=== DATA TO PROCESS ===
============
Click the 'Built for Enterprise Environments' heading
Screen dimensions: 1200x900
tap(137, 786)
============
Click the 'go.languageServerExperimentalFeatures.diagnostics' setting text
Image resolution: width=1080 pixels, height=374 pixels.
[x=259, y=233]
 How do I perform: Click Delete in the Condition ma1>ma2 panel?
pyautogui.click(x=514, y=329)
============
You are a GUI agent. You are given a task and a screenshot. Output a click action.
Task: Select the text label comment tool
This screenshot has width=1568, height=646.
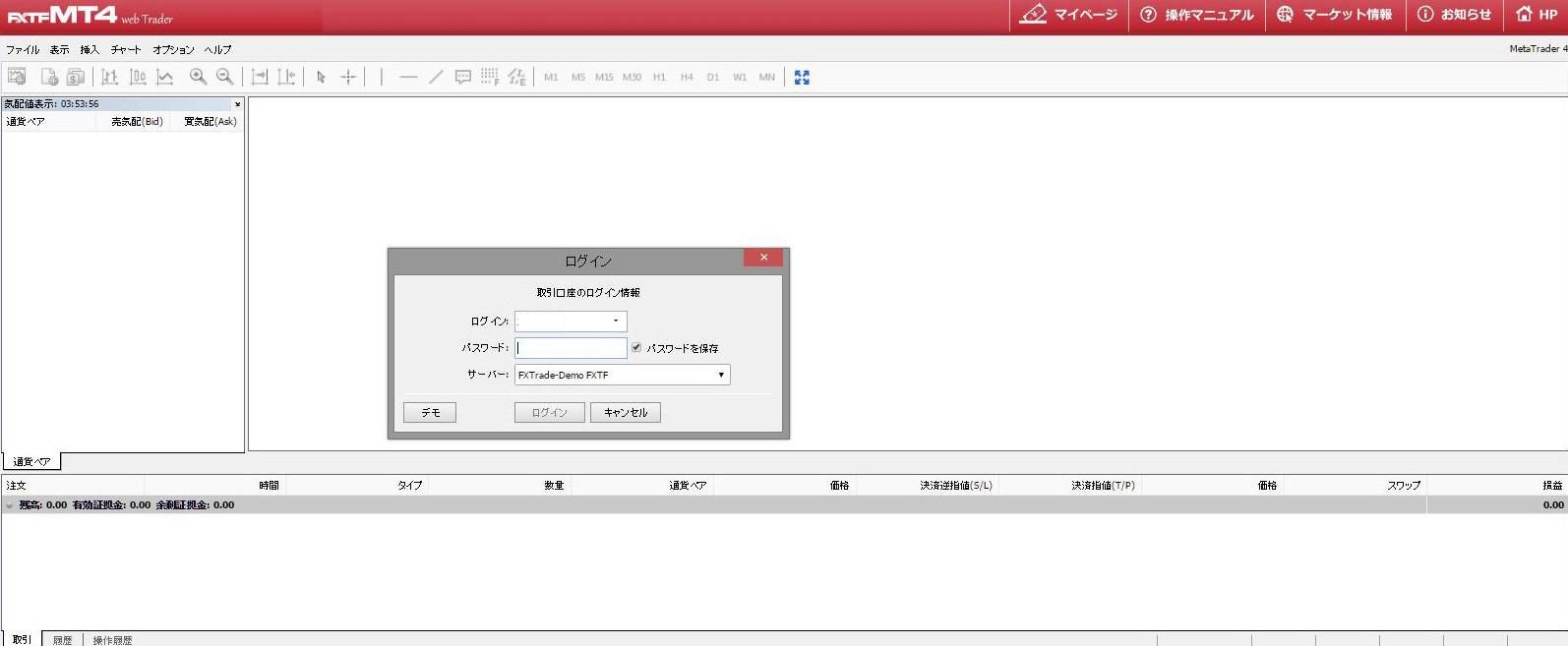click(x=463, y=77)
============
=== AIM ===
Turn the data above, from the line that contains "You are a GUI" to the line that contains "click(x=463, y=77)", both included, into a JSON list of strings with one string per line and no blank lines. Leave the pictures out.

=== SOLUTION FOR THIS TASK ===
[
  "You are a GUI agent. You are given a task and a screenshot. Output a click action.",
  "Task: Select the text label comment tool",
  "This screenshot has width=1568, height=646.",
  "click(x=463, y=77)"
]